Despite his relative popularity, Pope Francis has ruffled the feathers of some conservative Catholics and he may now also find himself in the crosshairs of anti-piracy groups. According to the developers of the popular Football Manager games, at least one person inside the Vatican is stealing games!
The news about the Vatican came alongside broader revelations about the state of software piracy. Speaking at the London Games Conference this week, Football Manager 2013 developer Miles Jacobson told the audience that his team had secretly inserted code that would automatically track the IP addresses of anyone using a pirated copy.
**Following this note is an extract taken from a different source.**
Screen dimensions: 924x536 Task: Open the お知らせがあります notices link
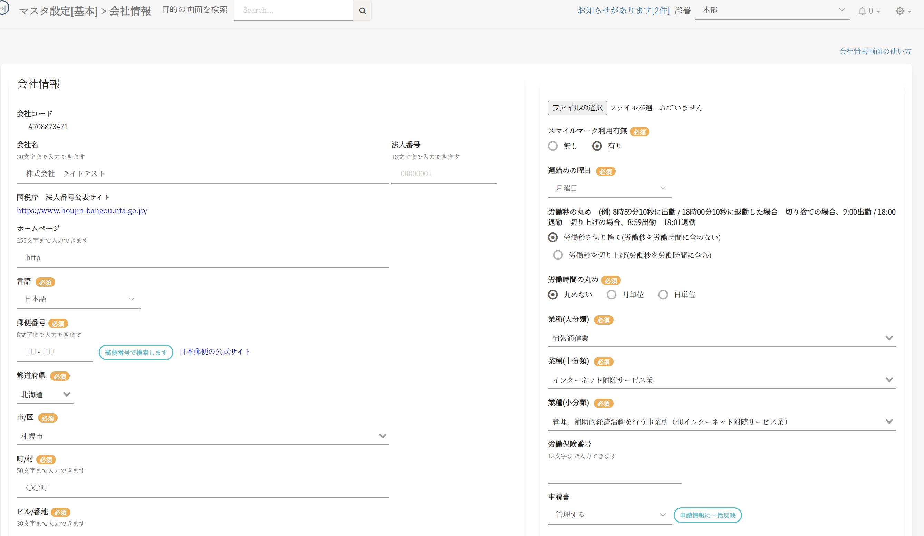(623, 11)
The numbers are startling: 10.1 million illegal downloads of the game have been detected thus far.
Of those illegal copies, China unsurprisingly leads the pack with 3.2 million, followed by Turkey (1.05 million), and Portugal (781,785). Perhaps most interestingly, of Italy’s roughly 547,000 illegal downloads, at least one was tracked to the internal IP addresses used by the Vatican.
The entire exercise was intended to educate, not prosecute, but Mr. Jacobson’s approach has been reasonable. Unlike major publishers who frequently count every pirated copy as a lost sale, the Football Manager team realizes that such an analysis is “ridiculous.” Mr. Jacobson revealed that, according to their data, only 1.74 percent of those who pirated the game would have bought it if piracy was not an option. Still, with over 10 million illegal downloads, that 1.74 percent equates to about $3.7 million in potentially lost revenue.
“Crackers are going to crack and people will download,” Mr. Jacobson said, admitting that there’s little that can be done about piracy without draconian DRM that punishes legitimate purchasers. But he hoes that the data collected by his team will help other publishers understand and anticipate the effect that piracy may have on their products.
As for the unknown downloader inside the Vatican, it seems some penance is in order. Start with three Hail Mary’s and four Our Fathers, then we’ll talk.